/polyaxon-chart

Helm charts for creating reproducible and maintainable deployments of Polyaxon with Kubernetes.

Primary LanguageSmartyMIT LicenseMIT

Polyaxon-chart

License: MIT Release Slack

Helm charts for creating reproducible and maintainable deployments of Polyaxon with Kubernetes.

TL;DR;

$ helm install polyaxon --name polyaxon --namespace polyaxon

Introduction

This chart bootstraps a Polyaxon deployment on a Kubernetes cluster using the Helm package manager.

It also packages some required dependencies for Polyaxon:

Warning: This chart does not yet allow for you to specify your own database host, redis host, rabbitmq host.

This chart can be installed on single node or multi-nodes cluster, in which case you need to provide some volumes with ReadWriteMany. An nfs provisioner can be enabled in cases where you want to try the platform on multi-nodes cluster without the need to create your own volumes.

Warning: You should know that using the nfs provisioner is not meant to be a production option.

Prerequisites

  • Kubernetes >= 1.8.0
  • helm >= v2.5.0

Add polyaxon charts

$ helm repo add polyaxon https://charts.polyaxon.com
$ helm repo update

Installing the Chart

To install the chart with the release name <RELEASE_NAME>:

$ helm install --name=<RELEASE_NAME> --namespace=<NAMESPACE> --wait polyaxon/polyaxon

If you encounter an error, please use the --wait flag

$ helm install --name=<RELEASE_NAME> --wait polyaxon/polyaxon

The command deploys Polyaxon on the Kubernetes cluster in the default configuration.

The configuration section lists the parameters that can be configured during installation.

Tip: List all releases using helm list

Uninstalling the Chart

To uninstall/delete the <RELEASE_NAME> deployment:

$ helm delete <RELEASE_NAME>

or with --purge flag

$ helm delete <RELEASE_NAME> --purge

The command removes all the Kubernetes components associated with the chart and deletes the release.

Warning: Jobs are only deleted if they succeeded, sometime if you cancel a deployment you might end up with undeleted jobs.

$ kubectl delete job ...

Configuration

The following tables lists the configurable parameters of the Polyaxon chart and their default values.

Namespace

Parameter Description Default
namespace The namespace that will be used by Polyaxon to create experiments and communicate with other services polyaxon

Ingress, RBAC, and API service

This chart provides support for Ingress resource with a custom ingress controller polyaxon-ingress. You can also provide different annotations for the ingress and it will not use polyaxon-ingress class. (ingress.annotations.kubernetes.io/ingress.class)
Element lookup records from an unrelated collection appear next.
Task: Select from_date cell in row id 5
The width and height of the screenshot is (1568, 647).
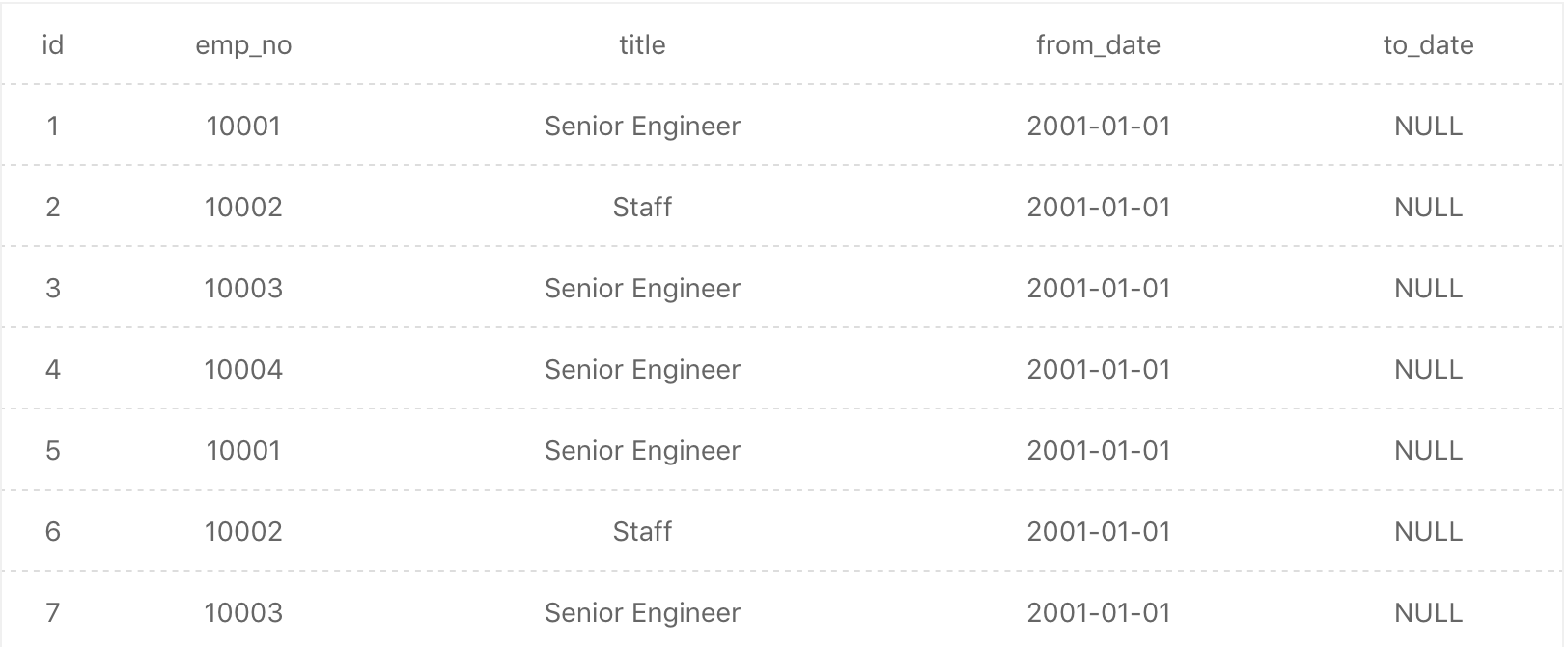Action: (1098, 450)
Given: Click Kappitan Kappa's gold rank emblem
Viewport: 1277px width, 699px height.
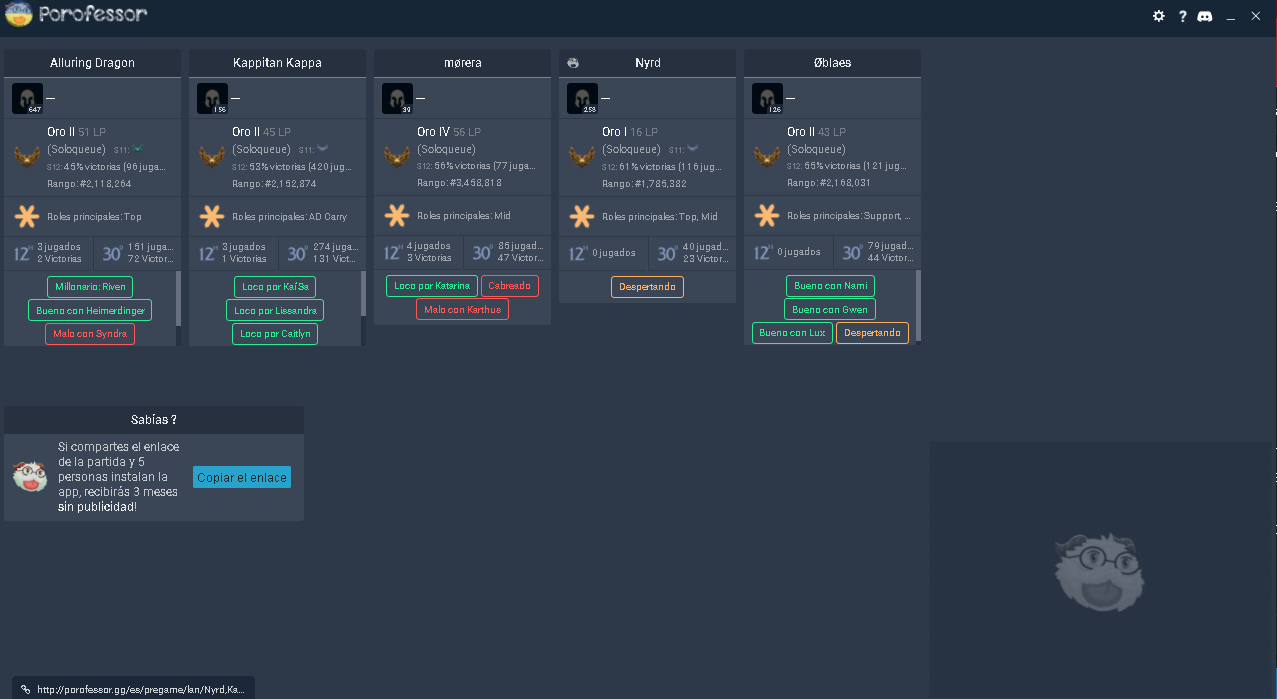Looking at the screenshot, I should click(x=212, y=157).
Parameter Description Default
rbac.enabled Use Kubernetes' role-based access control (RBAC) true
ingress.enabled Use Kubernetes' ingress true
ingress.annotations Ingress annotations {}

Time zone

To set a different time zone for application (convenient for the dashboard and admin interface) you can can provide a valid time zone value

Parameter Description Default
timeZone The timezone to use UTC

Root user

The default superuser/root user for polyaxon. A default password is provided, rootpassword. You can also remove the value and Polyaxon will generate a random password that you can retrieve later.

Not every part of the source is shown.